------ Text provided
Method and a system for regulating a temperature associated with a heat exchanger assembly of a turbine engine

Abstract

A method of regulating a temperature associated with a heat exchanger assembly of a turbine engine, the method includes, in a single cycle: measuring the temperature of an air stream at the outlet from a heat exchanger; receiving a setpoint temperature for the air stream at the outlet from the heat exchanger; estimating a theoretical temperature for the air stream at the outlet from the heat exchanger as a function of an estimate of the shutter position of a controlled valve bleeding off a cooling air stream for the heat exchanger; determining a correction current from the difference between the measured temperature and the theoretical temperature; and determining a control current for the shutter from the difference between the measured temperature and the setpoint temperature and the correction current determined during the preceding cycle, the shutter position being determined from the control and correction currents determined during the preceding cycle.

Claims

1. A regulator system for regulating a temperature associated with a heat exchanger assembly of a turbine engine, the regulator system including a controlled valve, a heat exchanger having connected thereto as input a first pipe bleeding off a first air stream under pressure downstream from a compression stage of the turbine engine, and a second pipe bleeding off via the controlled valve a second air stream formed by air bled off downstream from a fan of the turbine engine, the temperature of the second air stream at the inlet to the heat exchanger being less than the temperature of the first air stream at the inlet to the heat exchanger, the heat exchanger being suitable for lowering the temperature of the first air stream at an outlet from the heat exchanger by exchanging heat with the second air stream, and said valve including a shutter that can be controlled electrically by a control unit to vary the flow rate of an air stream passing through said heat exchanger assembly in order to influence said temperature; the system being characterized in that the control unit for the valve comprises: a temperature sensor for measuring the temperature of the first air stream at the outlet from the heat exchanger; an estimator module for estimating a theoretical temperature for the first air stream at the outlet from the heat exchanger as a function, amongst others, of an estimate of the position of the shutter of the valve; a first subtracter configured to calculate a first temperature difference between the measured temperature and the estimated theoretical temperature; a correction module configured to use the first calculated temperature difference to determine a correction current for correcting a control current from the control unit for the valve; a second subtracter configured to calculate a second temperature difference between the measured temperature and a setpoint temperature for the first air stream at the outlet from the heat exchanger; and a control means configured to use the second temperature difference to deliver a control current for controlling the shutter of the valve while taking account of the correcting current; the estimator module including a determination module for determining the position of the shutter of the valve from the control current and from the correction current.
------------
### [Task objective]
Proceed with the patent text on regulating heat exchanger temperature in a turbine engine, starting after the end of claim 1.
------ Dataset content
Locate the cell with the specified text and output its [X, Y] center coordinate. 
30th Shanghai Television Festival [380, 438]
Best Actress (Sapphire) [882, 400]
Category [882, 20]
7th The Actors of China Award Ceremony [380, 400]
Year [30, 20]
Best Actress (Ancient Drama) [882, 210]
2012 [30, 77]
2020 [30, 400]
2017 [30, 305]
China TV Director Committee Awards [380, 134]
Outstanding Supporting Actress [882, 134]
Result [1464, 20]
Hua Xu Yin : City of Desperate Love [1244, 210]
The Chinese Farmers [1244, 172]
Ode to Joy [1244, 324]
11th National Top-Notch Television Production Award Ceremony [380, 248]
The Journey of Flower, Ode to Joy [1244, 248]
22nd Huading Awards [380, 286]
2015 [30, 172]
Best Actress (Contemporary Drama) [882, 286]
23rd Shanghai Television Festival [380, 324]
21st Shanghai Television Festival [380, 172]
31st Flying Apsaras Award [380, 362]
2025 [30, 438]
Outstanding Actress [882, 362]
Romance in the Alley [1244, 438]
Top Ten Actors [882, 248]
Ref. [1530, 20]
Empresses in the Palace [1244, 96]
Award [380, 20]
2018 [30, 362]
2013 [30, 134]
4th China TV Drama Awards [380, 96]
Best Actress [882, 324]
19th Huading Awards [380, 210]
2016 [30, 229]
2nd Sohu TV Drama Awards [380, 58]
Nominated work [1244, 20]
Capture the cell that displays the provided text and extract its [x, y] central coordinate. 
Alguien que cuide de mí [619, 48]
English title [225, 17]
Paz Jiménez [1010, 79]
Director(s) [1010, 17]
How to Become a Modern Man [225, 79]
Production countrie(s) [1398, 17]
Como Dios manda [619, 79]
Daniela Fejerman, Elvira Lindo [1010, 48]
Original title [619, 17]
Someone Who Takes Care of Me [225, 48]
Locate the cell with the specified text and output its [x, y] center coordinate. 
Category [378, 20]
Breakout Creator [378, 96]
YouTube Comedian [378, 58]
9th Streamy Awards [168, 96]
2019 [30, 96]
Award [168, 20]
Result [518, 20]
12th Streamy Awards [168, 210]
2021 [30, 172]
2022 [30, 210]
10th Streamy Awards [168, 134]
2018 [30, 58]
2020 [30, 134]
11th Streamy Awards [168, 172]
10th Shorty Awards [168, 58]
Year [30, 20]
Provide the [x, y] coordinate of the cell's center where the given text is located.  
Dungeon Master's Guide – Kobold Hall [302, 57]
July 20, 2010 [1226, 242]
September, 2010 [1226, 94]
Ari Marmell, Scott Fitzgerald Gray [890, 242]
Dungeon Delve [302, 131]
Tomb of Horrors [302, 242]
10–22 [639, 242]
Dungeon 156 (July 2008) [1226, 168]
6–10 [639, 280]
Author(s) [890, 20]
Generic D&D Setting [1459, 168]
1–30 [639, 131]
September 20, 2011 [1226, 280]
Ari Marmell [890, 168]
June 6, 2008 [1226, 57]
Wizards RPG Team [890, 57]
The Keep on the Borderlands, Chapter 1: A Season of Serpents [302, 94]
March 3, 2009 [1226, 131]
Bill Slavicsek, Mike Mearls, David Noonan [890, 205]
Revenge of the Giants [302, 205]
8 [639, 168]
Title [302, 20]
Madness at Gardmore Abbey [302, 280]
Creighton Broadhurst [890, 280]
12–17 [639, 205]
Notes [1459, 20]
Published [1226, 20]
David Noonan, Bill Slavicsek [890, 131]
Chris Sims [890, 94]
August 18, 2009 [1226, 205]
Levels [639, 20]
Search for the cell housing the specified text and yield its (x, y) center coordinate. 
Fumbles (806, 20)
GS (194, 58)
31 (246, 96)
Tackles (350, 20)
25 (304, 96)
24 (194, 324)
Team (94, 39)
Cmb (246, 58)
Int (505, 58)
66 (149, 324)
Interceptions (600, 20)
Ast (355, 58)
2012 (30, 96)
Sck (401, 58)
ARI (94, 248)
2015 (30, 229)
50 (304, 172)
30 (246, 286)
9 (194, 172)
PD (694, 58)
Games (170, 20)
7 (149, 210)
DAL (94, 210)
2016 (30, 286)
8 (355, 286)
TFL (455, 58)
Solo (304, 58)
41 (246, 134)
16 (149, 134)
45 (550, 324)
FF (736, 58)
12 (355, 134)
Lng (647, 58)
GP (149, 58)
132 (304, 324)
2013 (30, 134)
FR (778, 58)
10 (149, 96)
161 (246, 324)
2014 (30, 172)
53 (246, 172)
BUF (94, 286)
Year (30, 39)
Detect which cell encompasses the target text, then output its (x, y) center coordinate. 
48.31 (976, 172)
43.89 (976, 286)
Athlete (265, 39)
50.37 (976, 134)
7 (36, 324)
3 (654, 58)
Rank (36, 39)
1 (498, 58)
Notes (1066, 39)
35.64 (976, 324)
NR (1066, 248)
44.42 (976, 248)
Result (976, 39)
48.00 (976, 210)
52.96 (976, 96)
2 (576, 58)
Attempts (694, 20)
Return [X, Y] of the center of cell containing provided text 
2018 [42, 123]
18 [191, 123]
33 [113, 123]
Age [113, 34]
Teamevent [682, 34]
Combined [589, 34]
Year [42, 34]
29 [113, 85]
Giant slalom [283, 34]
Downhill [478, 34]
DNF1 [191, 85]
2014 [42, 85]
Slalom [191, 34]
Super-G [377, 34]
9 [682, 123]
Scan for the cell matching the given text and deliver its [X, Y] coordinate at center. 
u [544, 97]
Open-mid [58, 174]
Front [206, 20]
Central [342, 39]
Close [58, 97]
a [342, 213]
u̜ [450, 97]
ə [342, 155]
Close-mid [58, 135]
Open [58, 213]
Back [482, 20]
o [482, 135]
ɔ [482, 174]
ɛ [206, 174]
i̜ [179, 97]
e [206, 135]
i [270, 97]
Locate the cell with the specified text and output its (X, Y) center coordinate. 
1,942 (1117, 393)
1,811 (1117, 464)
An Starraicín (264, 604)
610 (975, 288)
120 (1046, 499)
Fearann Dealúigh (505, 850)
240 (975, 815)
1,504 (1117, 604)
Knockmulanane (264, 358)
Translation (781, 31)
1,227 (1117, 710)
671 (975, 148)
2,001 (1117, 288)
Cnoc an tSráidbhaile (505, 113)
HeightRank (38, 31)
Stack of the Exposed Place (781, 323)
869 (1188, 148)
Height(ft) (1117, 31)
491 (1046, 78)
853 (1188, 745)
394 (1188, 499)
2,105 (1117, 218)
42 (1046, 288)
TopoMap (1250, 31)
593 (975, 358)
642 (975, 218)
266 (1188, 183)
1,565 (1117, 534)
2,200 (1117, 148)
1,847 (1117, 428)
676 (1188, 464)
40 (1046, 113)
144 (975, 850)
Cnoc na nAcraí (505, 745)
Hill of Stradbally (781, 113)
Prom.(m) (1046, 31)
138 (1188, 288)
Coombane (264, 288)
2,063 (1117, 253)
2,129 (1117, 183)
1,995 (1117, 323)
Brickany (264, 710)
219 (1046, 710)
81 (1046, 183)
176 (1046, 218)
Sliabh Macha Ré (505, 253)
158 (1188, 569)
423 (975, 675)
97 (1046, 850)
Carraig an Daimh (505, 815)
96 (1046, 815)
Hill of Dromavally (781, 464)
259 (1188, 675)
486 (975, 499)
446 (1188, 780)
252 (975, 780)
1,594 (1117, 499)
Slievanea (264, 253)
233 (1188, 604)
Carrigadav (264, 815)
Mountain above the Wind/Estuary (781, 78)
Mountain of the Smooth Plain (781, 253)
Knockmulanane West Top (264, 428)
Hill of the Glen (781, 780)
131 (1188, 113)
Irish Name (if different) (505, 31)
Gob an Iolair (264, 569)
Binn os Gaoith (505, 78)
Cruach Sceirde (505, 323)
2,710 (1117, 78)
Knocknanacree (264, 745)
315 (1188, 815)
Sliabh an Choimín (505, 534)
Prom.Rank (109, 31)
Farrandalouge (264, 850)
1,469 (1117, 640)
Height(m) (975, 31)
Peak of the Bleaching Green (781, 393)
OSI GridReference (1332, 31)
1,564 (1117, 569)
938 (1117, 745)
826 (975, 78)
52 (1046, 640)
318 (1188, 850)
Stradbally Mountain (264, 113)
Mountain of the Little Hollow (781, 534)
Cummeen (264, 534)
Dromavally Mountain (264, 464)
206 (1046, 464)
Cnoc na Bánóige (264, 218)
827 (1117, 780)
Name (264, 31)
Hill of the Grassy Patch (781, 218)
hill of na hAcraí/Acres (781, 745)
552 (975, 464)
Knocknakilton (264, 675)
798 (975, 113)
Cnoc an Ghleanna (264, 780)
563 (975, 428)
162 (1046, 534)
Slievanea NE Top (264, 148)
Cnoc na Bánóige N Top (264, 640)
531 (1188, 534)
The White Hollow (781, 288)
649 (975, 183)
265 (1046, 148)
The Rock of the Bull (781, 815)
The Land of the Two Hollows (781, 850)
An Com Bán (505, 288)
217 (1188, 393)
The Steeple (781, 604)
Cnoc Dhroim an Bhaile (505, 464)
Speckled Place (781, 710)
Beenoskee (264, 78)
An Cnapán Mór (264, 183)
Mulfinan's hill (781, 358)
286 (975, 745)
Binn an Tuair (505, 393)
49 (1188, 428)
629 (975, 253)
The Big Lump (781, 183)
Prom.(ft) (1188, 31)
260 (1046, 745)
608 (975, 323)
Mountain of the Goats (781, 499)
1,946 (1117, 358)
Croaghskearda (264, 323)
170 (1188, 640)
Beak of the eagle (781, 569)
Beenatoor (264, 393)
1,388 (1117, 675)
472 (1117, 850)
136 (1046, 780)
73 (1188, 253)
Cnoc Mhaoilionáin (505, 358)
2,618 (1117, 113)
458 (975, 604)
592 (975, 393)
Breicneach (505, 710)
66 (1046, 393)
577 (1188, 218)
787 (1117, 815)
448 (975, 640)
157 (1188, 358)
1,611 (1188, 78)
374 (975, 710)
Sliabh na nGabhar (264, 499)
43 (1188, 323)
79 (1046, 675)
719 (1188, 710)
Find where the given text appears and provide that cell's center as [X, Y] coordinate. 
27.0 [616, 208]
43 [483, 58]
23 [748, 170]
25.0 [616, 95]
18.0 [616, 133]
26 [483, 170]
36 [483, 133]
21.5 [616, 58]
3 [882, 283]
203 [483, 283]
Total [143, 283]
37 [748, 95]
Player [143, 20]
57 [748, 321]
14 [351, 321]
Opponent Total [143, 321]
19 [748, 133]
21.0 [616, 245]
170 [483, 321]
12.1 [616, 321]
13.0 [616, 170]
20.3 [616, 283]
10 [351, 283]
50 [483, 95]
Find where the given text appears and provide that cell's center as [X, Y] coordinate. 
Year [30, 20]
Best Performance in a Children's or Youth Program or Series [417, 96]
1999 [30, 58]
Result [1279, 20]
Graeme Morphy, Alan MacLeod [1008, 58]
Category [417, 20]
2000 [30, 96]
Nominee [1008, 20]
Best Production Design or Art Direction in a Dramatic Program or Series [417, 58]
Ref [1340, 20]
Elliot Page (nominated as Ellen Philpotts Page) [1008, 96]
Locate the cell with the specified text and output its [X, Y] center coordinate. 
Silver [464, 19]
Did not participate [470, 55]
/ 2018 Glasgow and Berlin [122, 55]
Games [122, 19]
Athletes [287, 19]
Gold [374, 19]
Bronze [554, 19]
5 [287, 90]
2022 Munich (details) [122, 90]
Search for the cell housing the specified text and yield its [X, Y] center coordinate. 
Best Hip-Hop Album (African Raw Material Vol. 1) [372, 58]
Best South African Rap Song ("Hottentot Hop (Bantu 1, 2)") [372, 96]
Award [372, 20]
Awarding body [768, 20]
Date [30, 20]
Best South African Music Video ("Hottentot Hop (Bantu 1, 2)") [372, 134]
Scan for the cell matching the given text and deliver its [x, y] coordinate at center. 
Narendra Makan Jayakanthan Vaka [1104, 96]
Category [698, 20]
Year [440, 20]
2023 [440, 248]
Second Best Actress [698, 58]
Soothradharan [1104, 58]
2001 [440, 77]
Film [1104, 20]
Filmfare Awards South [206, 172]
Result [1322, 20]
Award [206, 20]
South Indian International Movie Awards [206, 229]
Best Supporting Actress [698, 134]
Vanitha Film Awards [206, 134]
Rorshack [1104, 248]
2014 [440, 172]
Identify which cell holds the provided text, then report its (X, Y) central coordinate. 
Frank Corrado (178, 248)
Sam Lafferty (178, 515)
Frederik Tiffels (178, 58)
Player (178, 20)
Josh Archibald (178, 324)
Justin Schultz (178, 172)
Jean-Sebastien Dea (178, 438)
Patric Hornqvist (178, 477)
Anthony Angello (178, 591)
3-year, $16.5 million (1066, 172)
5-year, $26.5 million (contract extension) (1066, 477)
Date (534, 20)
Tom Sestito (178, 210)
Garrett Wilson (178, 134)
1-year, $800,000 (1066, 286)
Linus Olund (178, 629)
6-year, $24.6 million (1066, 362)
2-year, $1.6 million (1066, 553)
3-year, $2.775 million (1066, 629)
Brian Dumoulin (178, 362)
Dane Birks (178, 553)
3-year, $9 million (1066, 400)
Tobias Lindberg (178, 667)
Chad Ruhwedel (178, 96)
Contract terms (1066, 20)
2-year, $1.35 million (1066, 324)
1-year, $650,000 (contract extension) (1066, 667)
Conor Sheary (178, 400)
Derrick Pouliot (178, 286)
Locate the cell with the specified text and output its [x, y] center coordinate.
------------
### [Written reply]
2. A regulator system according to claim 1, wherein said controlled valve is a scoop valve of variable inlet section.

3. A regulator system according to claim 1, wherein the control unit further comprises a flow rate sensor mounted in the first pipe, a temperature sensor mounted in the second pipe, and a module for determining the flow rate of the second air stream at the inlet to the heat exchanger on the basis of a value for the maximum flow rate of the second air stream at the inlet to the heat exchanger when the shutter of the valve is fully open and from a factor depending on the position of the shutter of the valve.

4. An aircraft turbine engine, characterized in that it includes at least one regulator system according to claim 1.

5. An aircraft including at least one turbine engine according to claim 4.

Description

BRIEF DESCRIPTION OF THE DRAWINGS

(1) The invention can be better understood on reading the following description given by way of non-limiting indication and with reference to the accompanying drawings, in which:

(2) FIG. 1, described above, is a graph plotting the position of the flaps as a function of the control current in the prior art;

(3) FIG. 2 is a diagram of a turbine engine having a heat exchanger assembly in an embodiment of the invention;

(4) FIG. 3 is a diagram of a regulator of a control unit in an embodiment of the invention; and

(5) FIG. 4 is a flow chart of a control method in an implementation of the invention.

DETAILED DESCRIPTION OF EMBODIMENTS

(6) FIG. 2 is a diagram showing an aircraft turbine engine 1 having a heat exchanger assembly for an air stream in an embodiment of the invention.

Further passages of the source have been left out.